Volunteers and experts working with the plaintiffs, San Antonio Bay Estuarine Waterkeeper and retired local shrimper and environmental activist S. Diane Wilson, presented Hoyt with daily accounting of the discharges and analysis showing it traced back to Formosa's discharge pipes. 

Hoyt called the plaintiffs' evidence of those failures undisputed and faulted how Formosa tried to prevent release of the milky white pellets from 13 drainage pipes into Lavaca Bay and Cox Creek for more than three years.

Hoyt recounted in his 21-page ruling company testimony describing how Formosa tried to control pellets and powders at the production source. The company had employees and contractors visually assess and try to capture the pellets as they moved through that plant's drainage ways and treatment systems and even installed booms, nets and other measures. 

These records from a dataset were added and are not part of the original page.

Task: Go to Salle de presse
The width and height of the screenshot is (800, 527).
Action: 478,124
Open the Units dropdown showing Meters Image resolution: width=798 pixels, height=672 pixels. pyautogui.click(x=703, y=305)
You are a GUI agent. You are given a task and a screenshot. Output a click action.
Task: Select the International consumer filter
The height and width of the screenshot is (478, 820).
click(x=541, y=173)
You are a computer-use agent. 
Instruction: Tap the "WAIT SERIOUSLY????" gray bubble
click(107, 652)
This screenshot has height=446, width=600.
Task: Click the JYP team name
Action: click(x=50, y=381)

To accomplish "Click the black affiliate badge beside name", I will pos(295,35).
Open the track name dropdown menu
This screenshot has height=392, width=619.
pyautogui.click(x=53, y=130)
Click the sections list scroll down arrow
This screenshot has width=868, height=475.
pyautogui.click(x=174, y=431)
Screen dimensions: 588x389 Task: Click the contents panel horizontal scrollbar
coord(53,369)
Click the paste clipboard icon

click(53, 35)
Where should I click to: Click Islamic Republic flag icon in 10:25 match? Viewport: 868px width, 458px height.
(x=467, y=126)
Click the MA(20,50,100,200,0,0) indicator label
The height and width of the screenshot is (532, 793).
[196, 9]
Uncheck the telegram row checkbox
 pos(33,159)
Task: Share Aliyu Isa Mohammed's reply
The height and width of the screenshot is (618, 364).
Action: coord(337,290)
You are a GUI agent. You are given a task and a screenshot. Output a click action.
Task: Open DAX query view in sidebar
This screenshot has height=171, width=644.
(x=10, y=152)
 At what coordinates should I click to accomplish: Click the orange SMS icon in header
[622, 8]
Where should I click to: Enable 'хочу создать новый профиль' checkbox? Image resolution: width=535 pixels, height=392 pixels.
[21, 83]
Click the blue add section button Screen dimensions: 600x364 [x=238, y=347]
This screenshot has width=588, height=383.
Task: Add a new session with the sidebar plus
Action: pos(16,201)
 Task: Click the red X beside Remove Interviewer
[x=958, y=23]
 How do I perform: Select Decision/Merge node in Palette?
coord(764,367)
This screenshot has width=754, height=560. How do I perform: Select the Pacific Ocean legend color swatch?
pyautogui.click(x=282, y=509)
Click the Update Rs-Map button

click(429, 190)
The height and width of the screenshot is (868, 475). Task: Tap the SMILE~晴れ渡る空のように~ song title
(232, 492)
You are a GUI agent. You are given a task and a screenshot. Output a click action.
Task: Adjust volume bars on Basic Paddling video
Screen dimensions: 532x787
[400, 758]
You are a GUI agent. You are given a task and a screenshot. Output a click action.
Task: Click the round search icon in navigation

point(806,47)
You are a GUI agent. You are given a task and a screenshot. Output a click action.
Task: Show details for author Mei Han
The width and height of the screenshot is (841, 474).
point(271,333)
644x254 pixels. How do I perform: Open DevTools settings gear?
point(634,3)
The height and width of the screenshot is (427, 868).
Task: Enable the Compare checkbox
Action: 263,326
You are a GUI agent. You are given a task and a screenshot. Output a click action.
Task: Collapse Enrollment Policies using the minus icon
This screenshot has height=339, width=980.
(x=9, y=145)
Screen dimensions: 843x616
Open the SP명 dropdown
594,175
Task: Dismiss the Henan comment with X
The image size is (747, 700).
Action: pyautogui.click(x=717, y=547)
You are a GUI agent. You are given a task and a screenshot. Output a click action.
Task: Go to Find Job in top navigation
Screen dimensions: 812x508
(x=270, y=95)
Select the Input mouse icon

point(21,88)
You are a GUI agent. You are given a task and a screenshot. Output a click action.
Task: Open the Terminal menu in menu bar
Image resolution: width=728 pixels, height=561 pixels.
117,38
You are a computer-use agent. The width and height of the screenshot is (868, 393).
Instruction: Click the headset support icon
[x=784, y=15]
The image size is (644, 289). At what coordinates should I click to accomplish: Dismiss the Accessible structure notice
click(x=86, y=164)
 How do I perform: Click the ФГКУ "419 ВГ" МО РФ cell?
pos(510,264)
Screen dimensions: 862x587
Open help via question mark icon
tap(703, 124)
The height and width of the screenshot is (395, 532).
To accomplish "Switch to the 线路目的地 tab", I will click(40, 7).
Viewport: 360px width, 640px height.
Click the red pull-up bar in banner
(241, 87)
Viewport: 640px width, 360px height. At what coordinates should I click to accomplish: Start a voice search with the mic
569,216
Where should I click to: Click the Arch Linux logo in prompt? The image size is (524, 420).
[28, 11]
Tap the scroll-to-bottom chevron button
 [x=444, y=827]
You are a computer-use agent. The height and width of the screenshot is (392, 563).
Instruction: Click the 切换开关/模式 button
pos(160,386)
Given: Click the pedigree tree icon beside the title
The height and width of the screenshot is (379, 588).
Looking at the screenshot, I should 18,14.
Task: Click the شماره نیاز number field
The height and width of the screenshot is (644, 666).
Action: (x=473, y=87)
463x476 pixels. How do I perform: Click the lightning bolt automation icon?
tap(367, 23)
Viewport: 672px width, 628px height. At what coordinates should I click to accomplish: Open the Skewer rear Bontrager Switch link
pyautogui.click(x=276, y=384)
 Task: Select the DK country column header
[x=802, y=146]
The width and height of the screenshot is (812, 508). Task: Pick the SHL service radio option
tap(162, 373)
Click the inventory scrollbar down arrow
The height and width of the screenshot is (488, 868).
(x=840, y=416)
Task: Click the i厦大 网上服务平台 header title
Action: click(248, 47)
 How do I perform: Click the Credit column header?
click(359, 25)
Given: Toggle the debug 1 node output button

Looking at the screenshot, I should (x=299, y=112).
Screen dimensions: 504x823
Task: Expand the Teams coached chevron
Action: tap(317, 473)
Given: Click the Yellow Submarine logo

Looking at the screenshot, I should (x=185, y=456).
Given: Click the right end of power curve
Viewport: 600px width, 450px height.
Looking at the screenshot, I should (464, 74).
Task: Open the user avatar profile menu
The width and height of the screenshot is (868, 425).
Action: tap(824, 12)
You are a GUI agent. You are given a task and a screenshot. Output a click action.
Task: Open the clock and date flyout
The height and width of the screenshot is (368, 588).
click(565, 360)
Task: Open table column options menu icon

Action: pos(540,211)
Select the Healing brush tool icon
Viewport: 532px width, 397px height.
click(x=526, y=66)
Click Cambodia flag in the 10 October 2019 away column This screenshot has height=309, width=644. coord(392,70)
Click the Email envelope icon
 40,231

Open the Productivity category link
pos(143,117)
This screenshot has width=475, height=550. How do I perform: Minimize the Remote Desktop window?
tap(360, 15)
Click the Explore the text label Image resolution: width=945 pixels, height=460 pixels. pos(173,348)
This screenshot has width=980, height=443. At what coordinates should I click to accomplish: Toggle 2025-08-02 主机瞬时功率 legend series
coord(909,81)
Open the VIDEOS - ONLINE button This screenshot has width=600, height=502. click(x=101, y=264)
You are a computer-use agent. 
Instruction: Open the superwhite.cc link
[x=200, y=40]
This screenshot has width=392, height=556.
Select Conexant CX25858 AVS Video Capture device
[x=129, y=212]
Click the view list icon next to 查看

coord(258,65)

None of these procedures were effective, the judge found.

At trial, Formosa didn't dispute it was allowing the pellets into the water but argued its Texas discharge permit allowed the release of unspecified "trace amounts."

Judge Hoyt calculated that under the company's theory of what constitutes a "trace amount," just three of its 13 discharge pipes could legally release 28,060 pellets per day.

Hoyt rejected that explanation and a Formosa expert's contention that the company was in compliance with its pellet management practices.

"His conclusion is illogical," Hoyt wrote. "Formosa cannot be in compliance simply by saying so."

Hoyt also ruled that a $121,875 fine Texas environmental regulators issued against Formosa in January did not make the plaintiffs' civil claims moot but only underscored state regulators' inability to keep the company in compliance. 

Hoyt found the plaintiffs established hundreds of days of violations between early 2016 and this March that are in addition to the violations from mid-2017 that regulators uncovered.

Contacted on Friday night, Wilson, the plaintiff, said Hoyt's ruling represents the culmination of a decade of fighting the company's handling of the pellets, trying to get state regulators to pay attention and finally seeing justice happen.

Wilson said one of her regrets is that she didn't fight the Port Comfort plant more vigorously years ago and suggested Louisiana residents should take a lesson from her experience.

"They do not want them. They do not want this nightmare," Wilson said.